─── Material provided ───
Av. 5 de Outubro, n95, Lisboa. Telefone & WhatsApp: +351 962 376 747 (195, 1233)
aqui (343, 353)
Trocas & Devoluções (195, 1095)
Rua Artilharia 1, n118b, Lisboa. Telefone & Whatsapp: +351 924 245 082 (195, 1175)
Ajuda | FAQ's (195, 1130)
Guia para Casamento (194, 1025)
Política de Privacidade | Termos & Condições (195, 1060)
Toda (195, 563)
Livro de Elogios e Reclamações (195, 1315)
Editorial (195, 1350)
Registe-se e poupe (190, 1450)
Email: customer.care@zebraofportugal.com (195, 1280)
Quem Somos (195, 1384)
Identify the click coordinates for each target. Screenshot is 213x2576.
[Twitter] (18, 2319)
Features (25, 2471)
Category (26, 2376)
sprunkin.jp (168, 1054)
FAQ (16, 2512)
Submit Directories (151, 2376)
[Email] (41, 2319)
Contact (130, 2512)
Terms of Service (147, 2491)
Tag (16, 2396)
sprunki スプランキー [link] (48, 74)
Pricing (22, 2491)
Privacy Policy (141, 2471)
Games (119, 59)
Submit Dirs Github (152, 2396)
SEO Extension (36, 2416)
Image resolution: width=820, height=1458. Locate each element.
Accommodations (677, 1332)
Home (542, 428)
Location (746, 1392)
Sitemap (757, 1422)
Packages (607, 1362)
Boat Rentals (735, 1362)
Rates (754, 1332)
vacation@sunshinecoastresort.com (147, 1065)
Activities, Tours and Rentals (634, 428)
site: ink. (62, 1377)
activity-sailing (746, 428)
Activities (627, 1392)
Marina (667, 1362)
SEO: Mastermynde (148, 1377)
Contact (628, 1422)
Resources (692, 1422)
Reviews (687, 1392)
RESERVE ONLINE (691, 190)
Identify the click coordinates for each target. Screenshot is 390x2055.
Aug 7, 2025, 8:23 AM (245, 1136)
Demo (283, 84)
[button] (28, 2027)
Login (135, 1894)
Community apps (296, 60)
───
What is expected:
The full listing should be restated word for word.

Finished task:
Av. 5 de Outubro, n95, Lisboa. Telefone & WhatsApp: +351 962 376 747 (195, 1233)
aqui (343, 353)
Trocas & Devoluções (195, 1095)
Rua Artilharia 1, n118b, Lisboa. Telefone & Whatsapp: +351 924 245 082 (195, 1175)
Ajuda | FAQ's (195, 1130)
Guia para Casamento (194, 1025)
Política de Privacidade | Termos & Condições (195, 1060)
Toda (195, 563)
Livro de Elogios e Reclamações (195, 1315)
Editorial (195, 1350)
Registe-se e poupe (190, 1450)
Email: customer.care@zebraofportugal.com (195, 1280)
Quem Somos (195, 1384)
Identify the click coordinates for each target. Screenshot is 213x2576.
[Twitter] (18, 2319)
Features (25, 2471)
Category (26, 2376)
sprunkin.jp (168, 1054)
FAQ (16, 2512)
Submit Directories (151, 2376)
[Email] (41, 2319)
Contact (130, 2512)
Terms of Service (147, 2491)
Tag (16, 2396)
sprunki スプランキー [link] (48, 74)
Pricing (22, 2491)
Privacy Policy (141, 2471)
Games (119, 59)
Submit Dirs Github (152, 2396)
SEO Extension (36, 2416)
Image resolution: width=820, height=1458. Locate each element.
Accommodations (677, 1332)
Home (542, 428)
Location (746, 1392)
Sitemap (757, 1422)
Packages (607, 1362)
Boat Rentals (735, 1362)
Rates (754, 1332)
vacation@sunshinecoastresort.com (147, 1065)
Activities, Tours and Rentals (634, 428)
site: ink. (62, 1377)
activity-sailing (746, 428)
Activities (627, 1392)
Marina (667, 1362)
SEO: Mastermynde (148, 1377)
Contact (628, 1422)
Resources (692, 1422)
Reviews (687, 1392)
RESERVE ONLINE (691, 190)
Identify the click coordinates for each target. Screenshot is 390x2055.
Aug 7, 2025, 8:23 AM (245, 1136)
Demo (283, 84)
[button] (28, 2027)
Login (135, 1894)
Community apps (296, 60)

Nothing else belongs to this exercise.